- Zavora Location within Mozambique
- Coordinates: 24°31′S 35°12′E﻿ / ﻿24.517°S 35.200°E
- Country: Mozambique
- Province: Inhambane
- District: Inharrime

Population (2006)
- • Total: approx 10,000
- Area code: +258

= Zavora =

Zavora is a beach, north east of Maputo in Mozambique, in the district of Inharrime, province of Inhambane. It is located 420 km north east of Maputo, the capital of Mozambique, and 27 km east from the town of Inharrime. The capital of the province, the city of Inhambane, is approximately 2 hours drive away towards the North East.

The correct Portuguese spelling is Závora, and some maps refer to the area as "Ponta de Závora", Portuguese for "Tip of Zavora" or "Praia de Závora" meaning "Beach of Zavora". The origin of the name Zavora is not known.

There is also a fish called Zavora-pypvis (Afrikaans language), or translated Zavora-pipefish. The biological name is Halicampus zavorensis from the family Syngnathidae. According to one reference it is a fish found in Western Indian Ocean: known only from one specimen from Zavora, Mozambique and two from Sur, Oman.

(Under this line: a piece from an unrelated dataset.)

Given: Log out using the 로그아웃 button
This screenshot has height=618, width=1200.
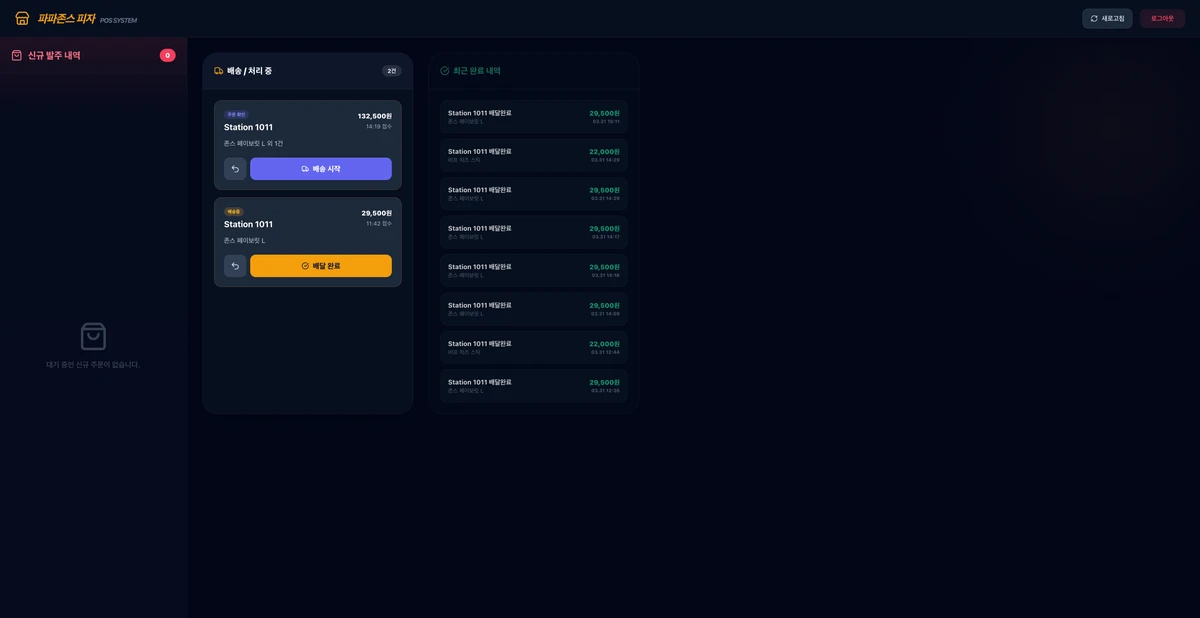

The word Zavora is also used as a surname in some languages and therefore the town's name could have originated from a person.

Although the local people can speak Shangaan and Portuguese, the local language is Chopi. English is limited to mostly businesses and lodges.

Zavora is mostly known for its beautiful natural reef and one of few remaining lighthouses along this coast. The reef makes it a popular vacation location and attracts many visitors during holidays, especially, South Africa. There remains some old buildings that still exist from after the Portuguese left Mozambique. These are currently used as accommodation by a local lodge.

Most of the people make a living from fishing and farming of small crops.

Zavora is also home to one of few remaining lighthouses in Mozambique. The tower of 53 feet was built in 1910 and is still operational with 10sec interval light flashes in aid to passing ships etc. The grounds are open to the public. It was at a position 10 nmi south-southwaet of the Cape Zavora lighthouse where the coastal tanker Africa Shell was intercepted and sunk by the German Pocket Battleship Admiral Graff Spee on November 15, 1939, being the sixth victim of Graf Spee's commerce raiding sortie.

According to some reference, a Dutch liner, the , struck a submerged reef, 5 miles from Cape Barra near Inhambane on 8 January 1953. In an SA news release this area where the ship sank was referred to as Cape Zavora (Portuguese East Africa) This newsalert doubted that it could have been a submerged reef and referred to it as a hidden 'obstacle'.